In linguistics, the comparative method is a technique for studying the development of languages. It requires the use of two or more languages. It is opposed to the method of internal reconstruction, which studies the internal development of a single language over time. Ordinarily both methods are used together. They constitute a powerful means to reconstruct prehistoric phases of languages, to fill in gaps in the historical record of a language, to study the development of phonological, morphological, and other linguistic systems, and to confirm or refute hypothesized relationships between languages.

The comparative method was gradually developed during the course of the 19th century. The key contributions were made by the Danish scholars Rasmus Rask and Karl Verner and the German scholar Jacob Grimm. The first linguist to offer reconstructed forms from a proto-language was August Schleicher, in his Compendium der vergleichenden Grammatik der indogermanischen Sprachen, originally published in 1861.

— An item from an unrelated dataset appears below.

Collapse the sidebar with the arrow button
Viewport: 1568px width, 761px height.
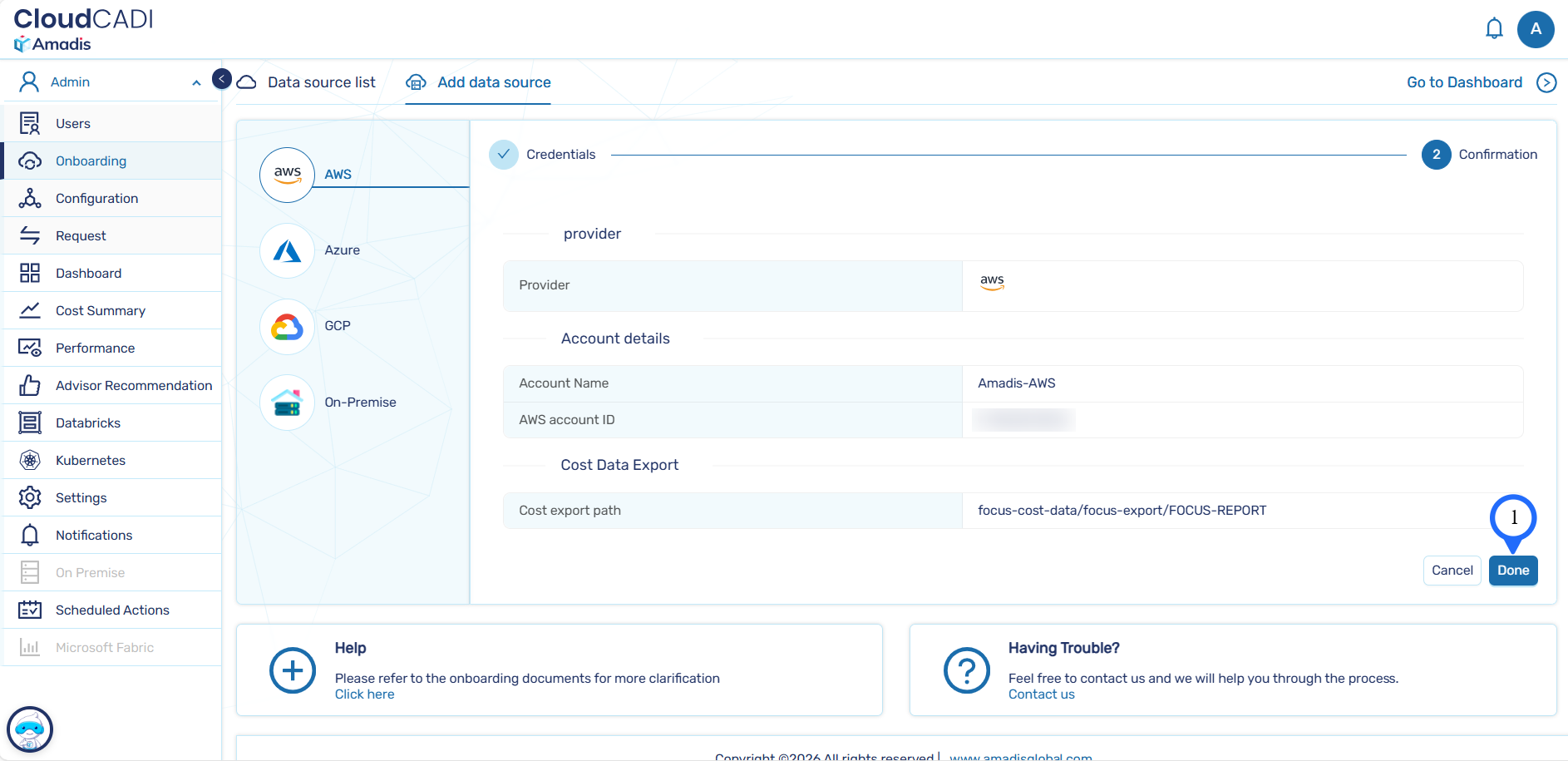[x=222, y=79]
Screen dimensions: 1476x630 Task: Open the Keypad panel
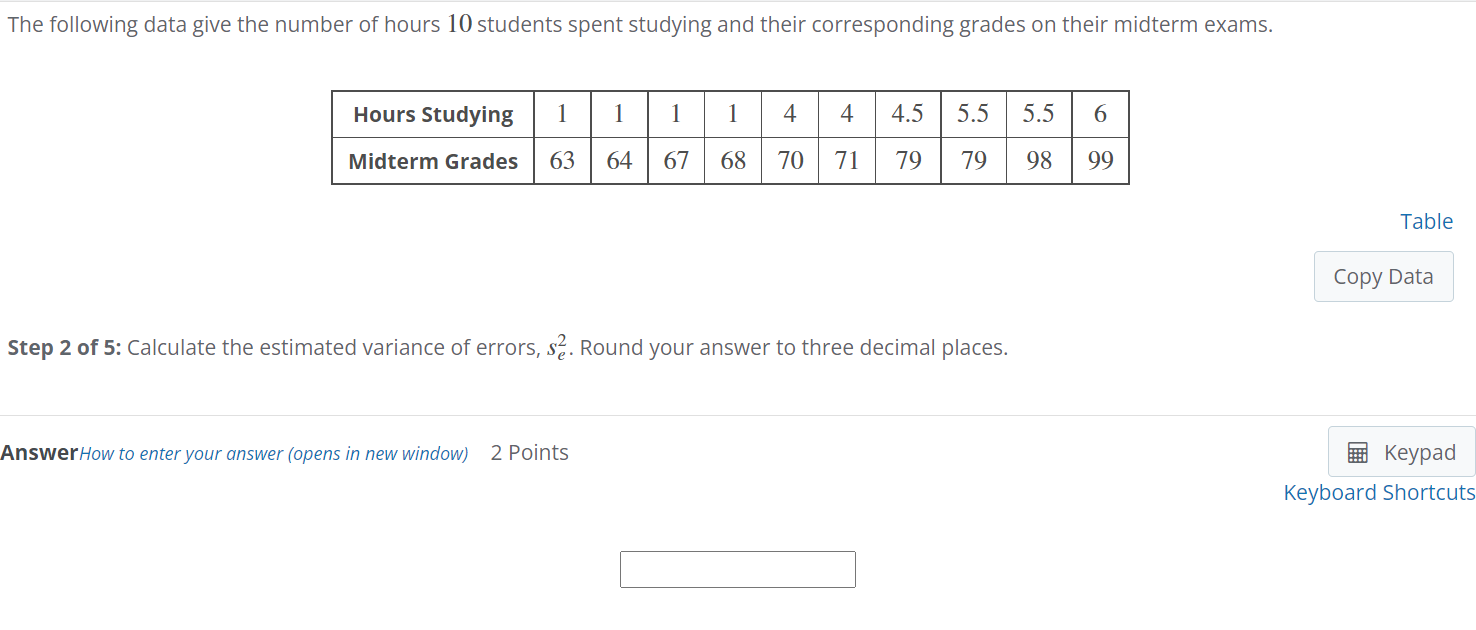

Contrary to what is often assumed today, Schleicher and the other comparative linguists of the 19th century did not view the comparative method as a means to establish the validity of the language families they studied, which they considered to be already established through an interlocking web of lexical and morphological similarities. Characteristic is Schleicher’s explanation of why he took the then-radical step of offering reconstructed forms:

In the present work an attempt is made to set forth the inferred Indo-European original language side by side with its really existent derived languages. Besides the advantages offered by such a plan, in setting immediately before the eyes of the student the final results of the investigation in a more concrete form, and thereby rendering easier his insight into the nature of particular Indo-European languages, there is, I think, another of no less importance gained by it, namely that it shows the baselessness of the assumption that the non-Indian Indo-European languages were derived from Old-Indian (Sanskrit).

During the first half of the 20th century, the conviction gradually took hold that reconstructions arrived at through the comparative method were the only valid means to establish genetic (i.e. genealogical) relationship between languages. This has since remained the prevailing view among historical linguists. It is contested only by followers of Joseph Greenberg.

Although the following article deals only with the role of the comparative method in demonstrating genetic relationship, it is important to realize that this is only one application of the comparative method, which has rightly been described as the central tool of historical linguistics. For example, André Martinet uses the comparative method in his influential Economie des changements phonétiques (2005/1955) to study the evolution of sound systems over time and, via this, to develop generalizations about the nature of sound systems as synchronic entities.